God has been so generous to me. I am so grateful for everything he has done and sacrificed. I know I don't deserve it at all, but still he is so gracious in his love that he just keeps on giving!!! 

"My good God. Gracious God. Generous God. Beautiful God. My Lord. My Love. My World. My Hope. My Strength. My Saviour. My Messiah. My Bestfriend. My Lover. My Confidant. I adore You. I praise You. I glorify your name. Blessed are You, oh God whose love is unwavering! You are most kind, and humble, and loving, and understanding, and adorable! How can I ever show how much you mean to me? How can I ever repay even the littlest of things? How can I ever love you? You have always been an amazing God! You have done wonders that no one can never comprehend. You surprise me. You are simply a Great God! How can I ask more of you? You have already given your all, your best. Yes, you are at times a silent God. I get anxious but you remind me you are there. You know my deepest hurts, my darkest secrets. You know every inch of me. You know me better than I know myself. Still you love me just the same. And I can't be overwhelmed enough by your grace than I already am. I can never get over the fact that you are here for me. I can never get over the fact that you have always been here. Always. I am just grateful. Grateful. For your sincerity. For your selflessness. For your great love for me. I can never get over the fact that you know the ugliest of me and still you love me just the same. Yes. I love you too! " - Vanz

The bible verse He has for me today is from the Book of Psalm:
God and His People (Psalm 78)
1  Listen, my people, to my teaching, and pay attention to what I say.
2  I am going to use wise sayings and explain mysteries from the past,
3  things we have heard and known, things that our ancestors told us.
4  We will not keep them from our children; we will tell the next generation
    about the Lord's power and his great deeds and the wonderful things he has done.
5  He gave laws to the people of Israel and commandments to the descendants of Jacob.
    He instructed our ancestors to teach his laws to their children,
6  so that the next generation might learn them and in turn should tell their children.
7  In this way they also will put their trust in God and not forget what he has done,
    but always obey his commandments.
8  They will not be like their ancestors, a rebellious and disobedient people,
    whose trust in God was never firm and who did not remain faithful to him.

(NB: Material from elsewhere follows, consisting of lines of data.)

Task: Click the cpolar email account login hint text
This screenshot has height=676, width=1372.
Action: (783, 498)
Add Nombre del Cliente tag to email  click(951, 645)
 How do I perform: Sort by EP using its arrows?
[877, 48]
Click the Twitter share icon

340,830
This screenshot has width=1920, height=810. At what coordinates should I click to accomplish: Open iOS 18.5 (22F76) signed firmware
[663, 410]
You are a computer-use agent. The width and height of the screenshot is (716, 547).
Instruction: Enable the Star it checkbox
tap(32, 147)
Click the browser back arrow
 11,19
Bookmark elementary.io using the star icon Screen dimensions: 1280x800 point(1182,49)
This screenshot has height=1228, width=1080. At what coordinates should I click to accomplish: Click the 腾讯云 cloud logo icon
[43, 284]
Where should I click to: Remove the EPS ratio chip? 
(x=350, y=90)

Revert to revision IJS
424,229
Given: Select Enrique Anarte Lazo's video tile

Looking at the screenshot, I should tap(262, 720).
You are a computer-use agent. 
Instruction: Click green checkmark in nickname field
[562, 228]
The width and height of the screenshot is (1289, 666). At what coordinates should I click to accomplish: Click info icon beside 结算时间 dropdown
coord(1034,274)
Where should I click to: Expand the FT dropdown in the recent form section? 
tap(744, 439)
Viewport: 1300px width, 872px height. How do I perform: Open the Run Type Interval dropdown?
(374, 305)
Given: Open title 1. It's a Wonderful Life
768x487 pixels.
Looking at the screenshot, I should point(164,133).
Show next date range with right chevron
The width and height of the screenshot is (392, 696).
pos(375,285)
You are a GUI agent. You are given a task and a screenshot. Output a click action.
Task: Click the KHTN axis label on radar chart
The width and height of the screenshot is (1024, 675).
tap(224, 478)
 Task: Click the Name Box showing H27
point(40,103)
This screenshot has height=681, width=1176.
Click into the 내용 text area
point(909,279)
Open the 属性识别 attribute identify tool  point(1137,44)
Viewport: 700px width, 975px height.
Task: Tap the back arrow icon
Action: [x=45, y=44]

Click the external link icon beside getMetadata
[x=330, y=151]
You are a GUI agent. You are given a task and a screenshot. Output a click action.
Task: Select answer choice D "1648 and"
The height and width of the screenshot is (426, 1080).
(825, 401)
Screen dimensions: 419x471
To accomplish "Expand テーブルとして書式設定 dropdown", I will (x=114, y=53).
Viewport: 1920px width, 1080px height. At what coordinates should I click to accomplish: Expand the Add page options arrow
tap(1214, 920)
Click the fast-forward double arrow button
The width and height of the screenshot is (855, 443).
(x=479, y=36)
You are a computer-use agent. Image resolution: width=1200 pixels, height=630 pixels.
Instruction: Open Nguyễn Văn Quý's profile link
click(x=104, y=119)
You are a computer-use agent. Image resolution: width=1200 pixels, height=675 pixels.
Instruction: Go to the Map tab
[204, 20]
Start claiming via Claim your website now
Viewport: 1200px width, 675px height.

I was telling Him to speak to me as his servant is listening. I have repeatedly said to give me the message he wants me to hear that I may listen and take it at heart. And yes, indeed he really does want me to listen. I know right?! I don't usually believe in coincidence but I do believe in fate. And this, I believe is what fate is all about. Listen and Be Faithful. I told you He answers!!! :)


This is one of the beautiful songs that have helped me get through the "trying times". It gave me that sense of peace. It is called "Voice of Truth" by Casting Crowns. And in all honesty, it has helped me in making the right decisions.  



Until tomorrow! I better sleep it's almost 3am! Arrgggh!